Entries provided:
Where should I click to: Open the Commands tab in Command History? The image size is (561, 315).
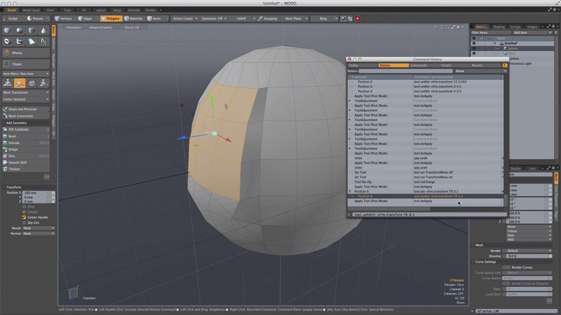coord(418,65)
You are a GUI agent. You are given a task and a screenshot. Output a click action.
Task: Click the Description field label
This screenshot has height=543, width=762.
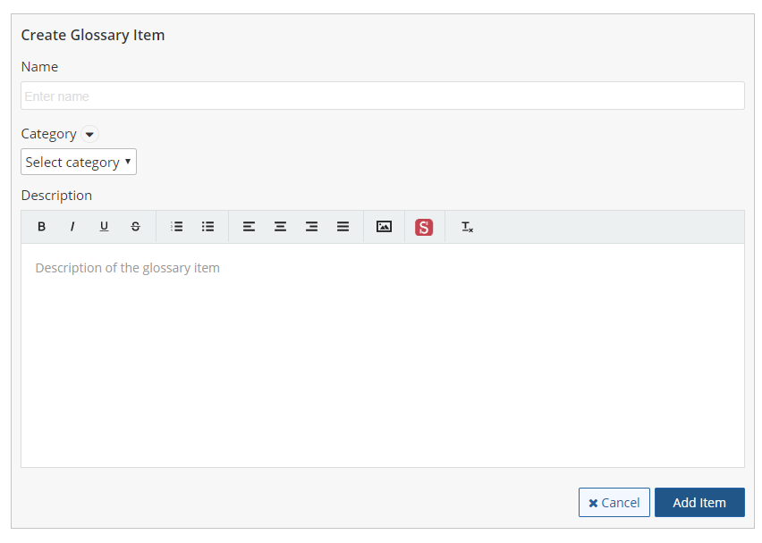56,195
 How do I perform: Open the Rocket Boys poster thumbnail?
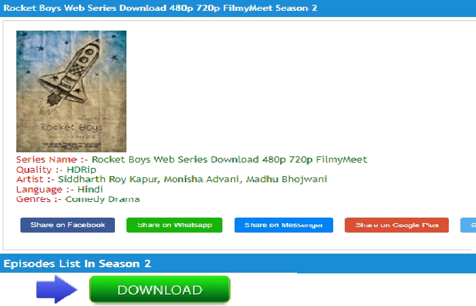(71, 91)
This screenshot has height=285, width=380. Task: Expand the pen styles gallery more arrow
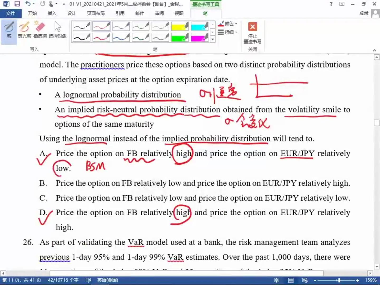pos(213,40)
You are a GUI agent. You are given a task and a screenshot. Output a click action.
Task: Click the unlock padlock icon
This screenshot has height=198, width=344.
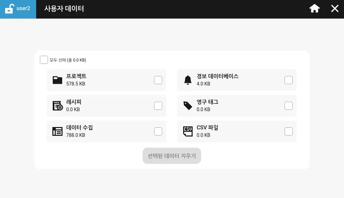[9, 9]
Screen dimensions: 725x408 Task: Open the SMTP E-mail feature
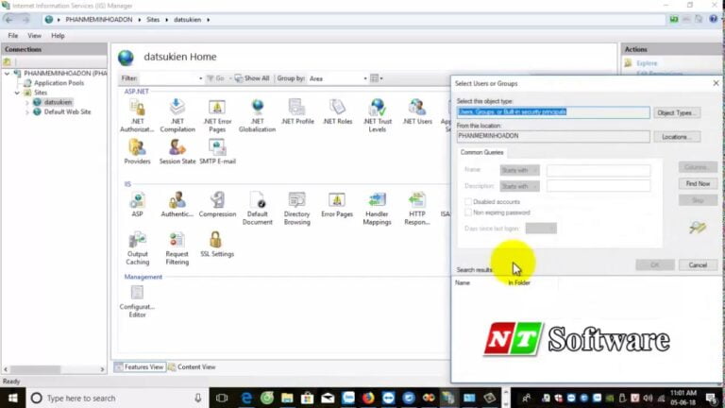(217, 149)
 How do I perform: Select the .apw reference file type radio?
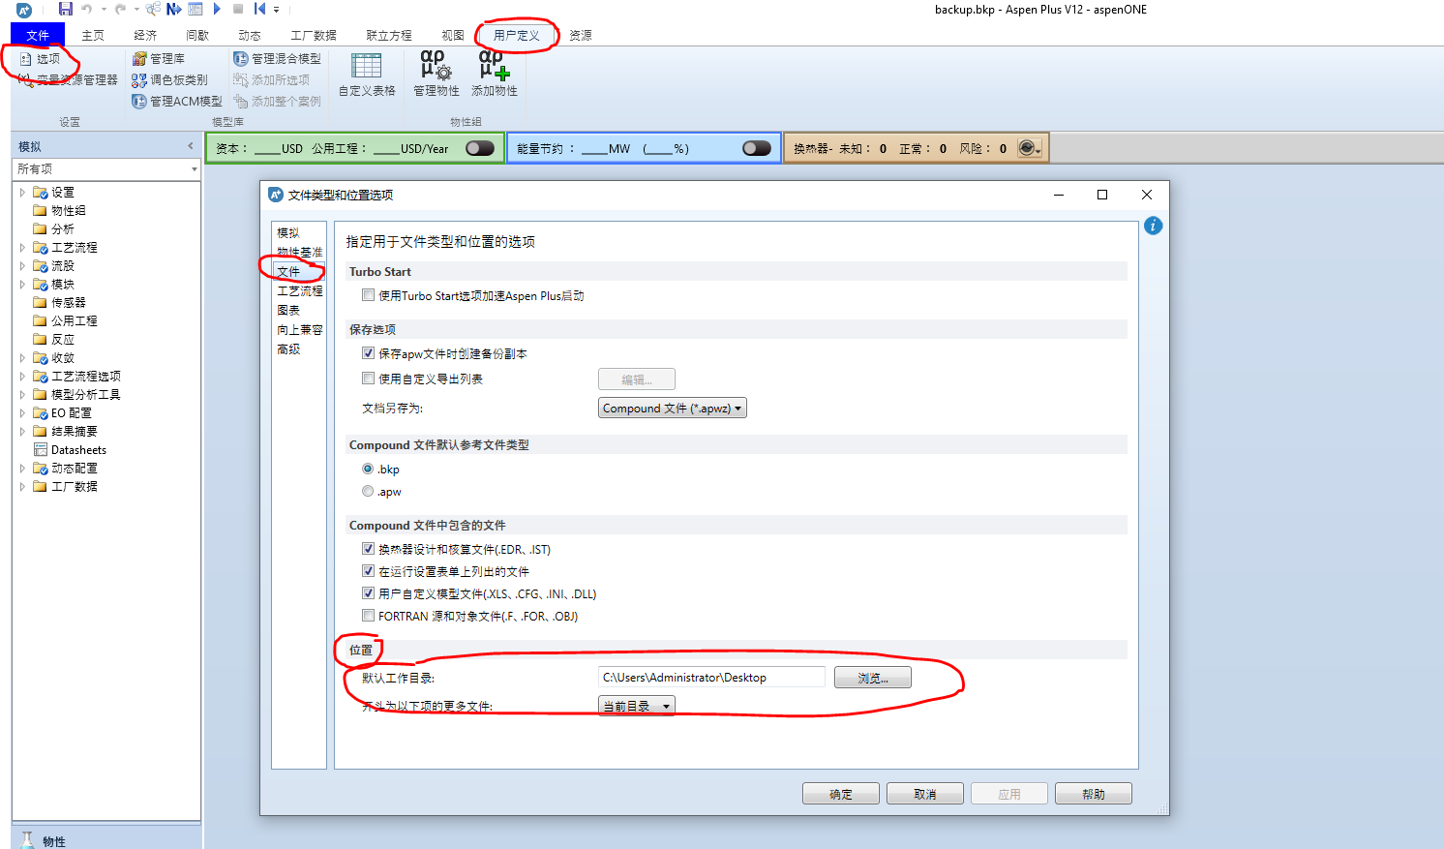click(368, 492)
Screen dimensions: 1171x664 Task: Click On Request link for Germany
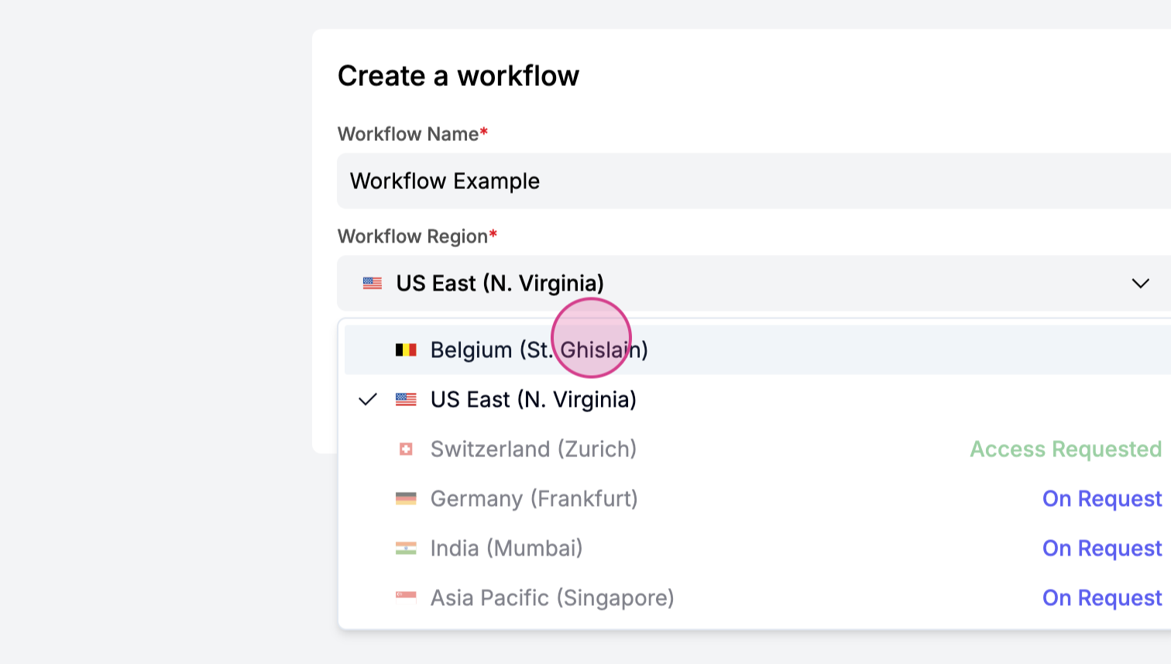coord(1101,499)
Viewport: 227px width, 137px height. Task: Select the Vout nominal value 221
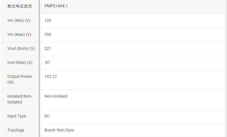click(48, 48)
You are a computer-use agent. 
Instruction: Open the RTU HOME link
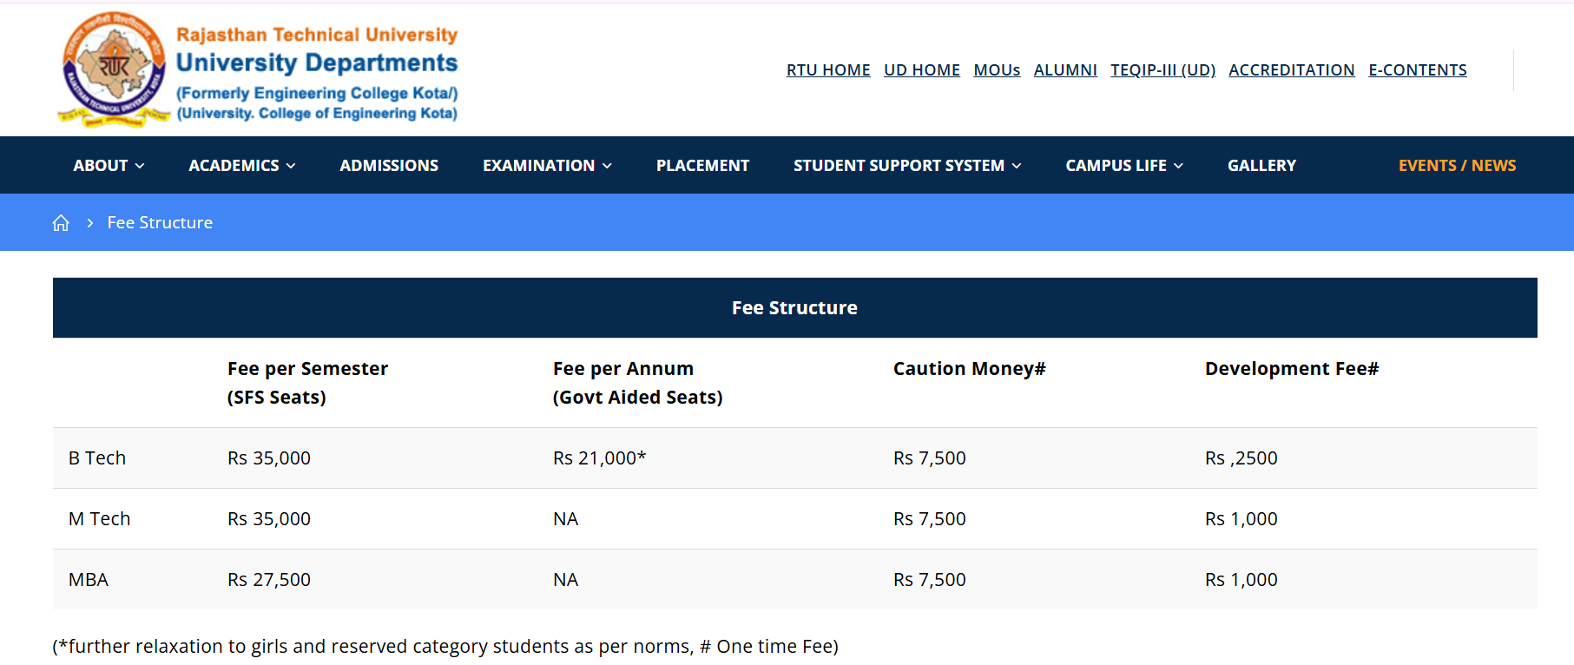point(827,69)

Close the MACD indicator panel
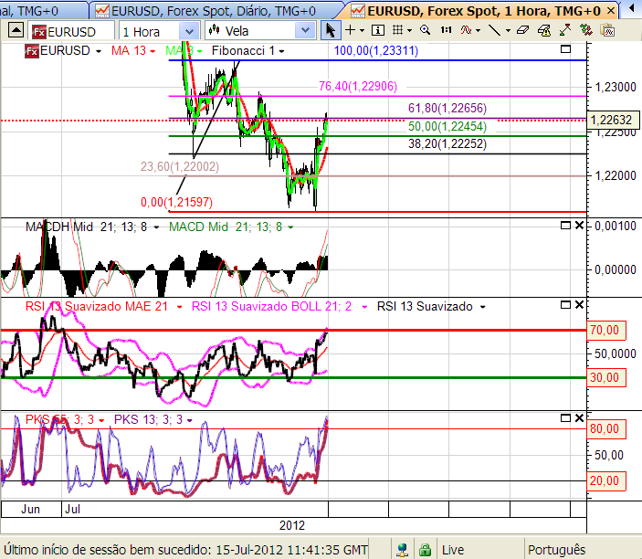click(578, 226)
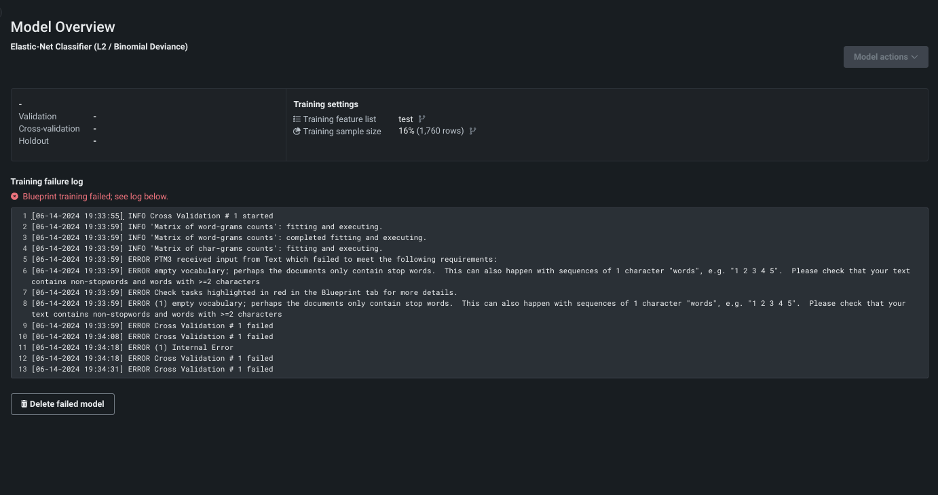Viewport: 938px width, 495px height.
Task: Click the Training feature list bullet icon
Action: click(x=297, y=119)
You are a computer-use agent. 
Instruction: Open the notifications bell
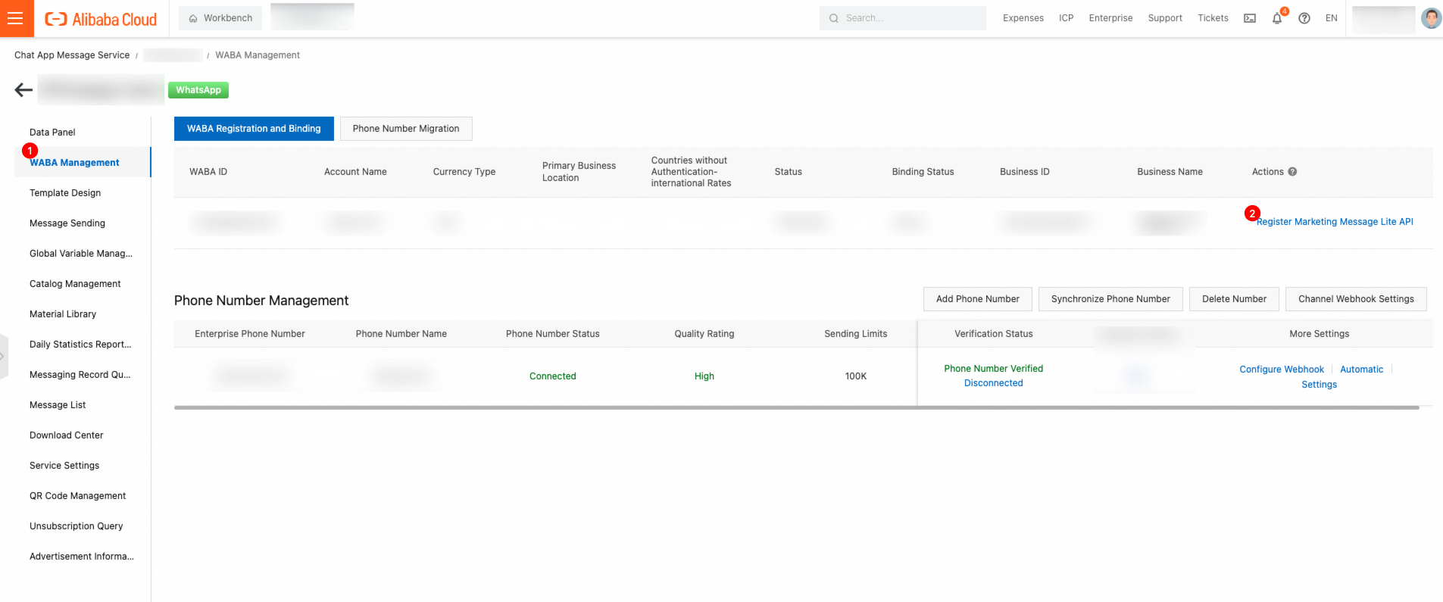[x=1277, y=18]
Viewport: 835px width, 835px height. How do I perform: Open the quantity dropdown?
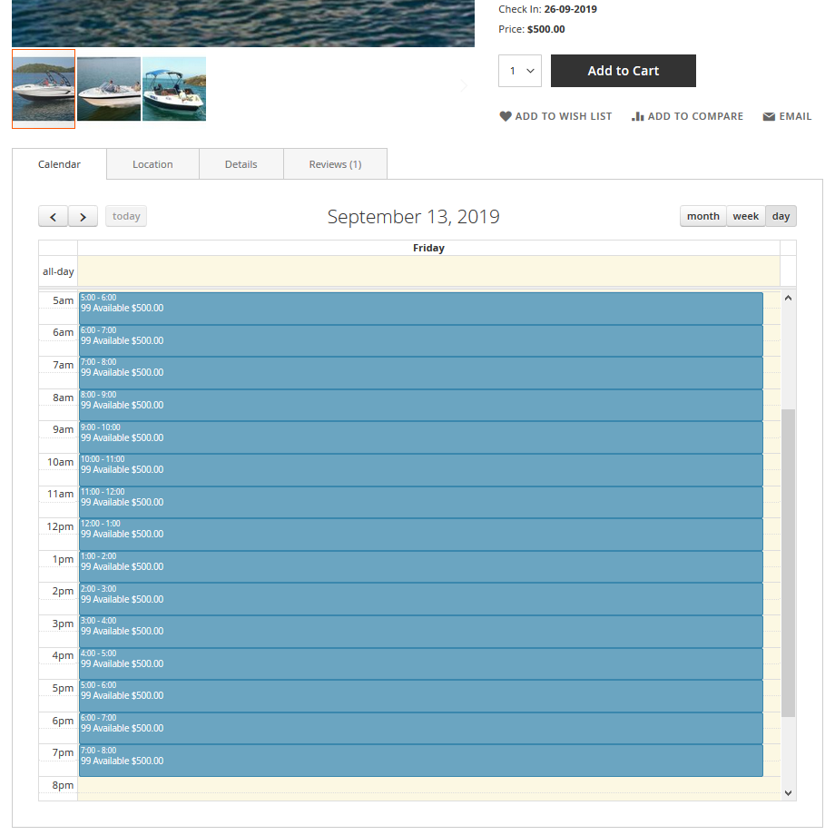point(520,71)
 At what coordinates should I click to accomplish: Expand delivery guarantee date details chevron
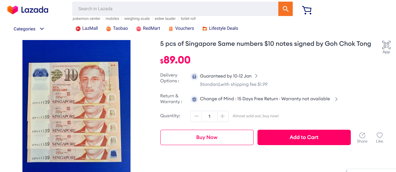pos(256,76)
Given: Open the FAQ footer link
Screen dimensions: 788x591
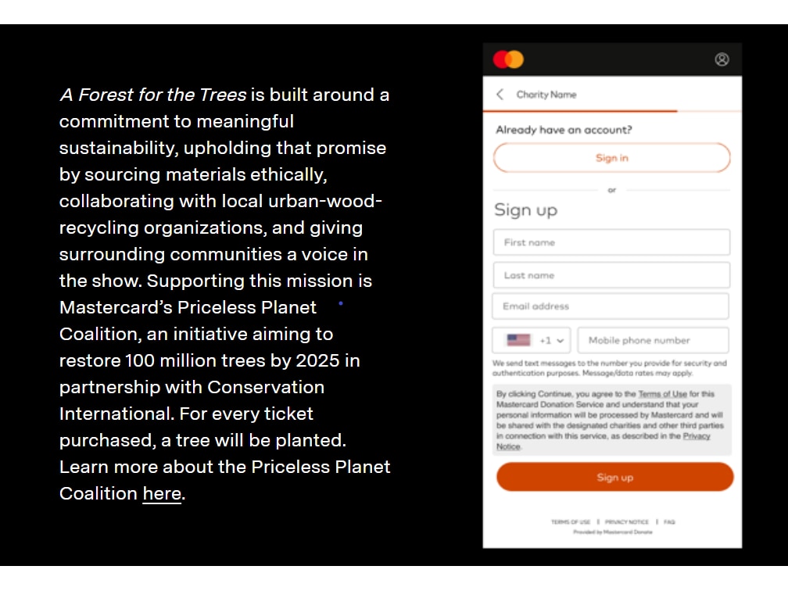Looking at the screenshot, I should [x=669, y=521].
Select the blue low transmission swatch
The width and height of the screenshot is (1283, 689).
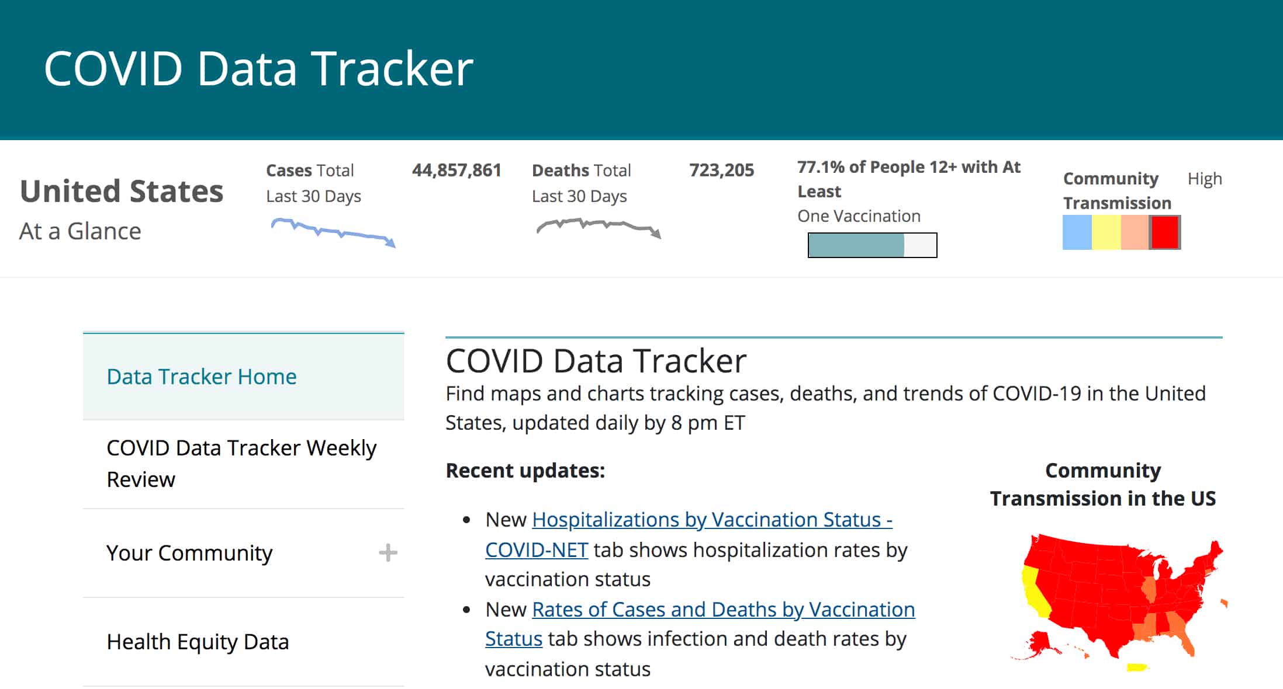coord(1077,232)
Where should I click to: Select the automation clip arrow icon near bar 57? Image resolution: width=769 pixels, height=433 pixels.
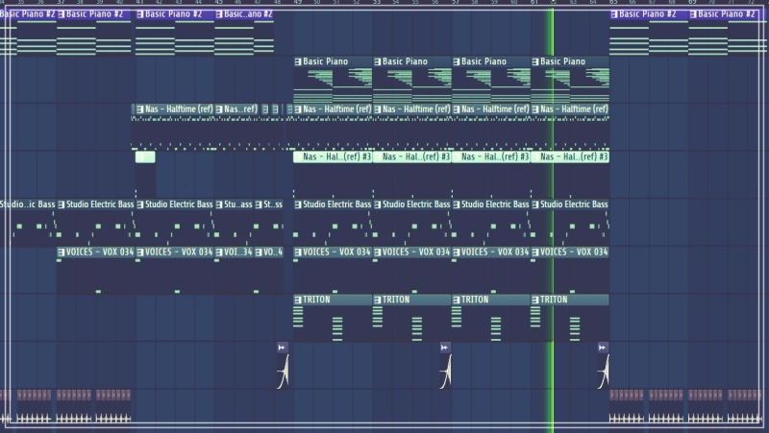(x=444, y=347)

Directions: The stretch to restate runs from the line above containing "Viewport: 227px width, 137px" through the line containing "Given: Open the FAQ footer link". Copy it word for word, ends included, without pictures.

Reply:
Viewport: 227px width, 137px height. Task: Select the Vout nominal value 221
click(48, 48)
You are a computer-use agent. 
Instruction: Open the RTU HOME link
point(827,69)

Close the MACD indicator panel
click(578, 226)
Viewport: 938px width, 495px height.
Task: Click the Training feature list bullet icon
Action: click(x=297, y=119)
You are a computer-use agent. 
Instruction: Open the notifications bell
[x=1277, y=18]
Viewport: 835px width, 835px height. How do I perform: Open the quantity dropdown?
point(520,71)
 At what coordinates should I click to accomplish: Expand delivery guarantee date details chevron
pos(256,76)
Given: Open the FAQ footer link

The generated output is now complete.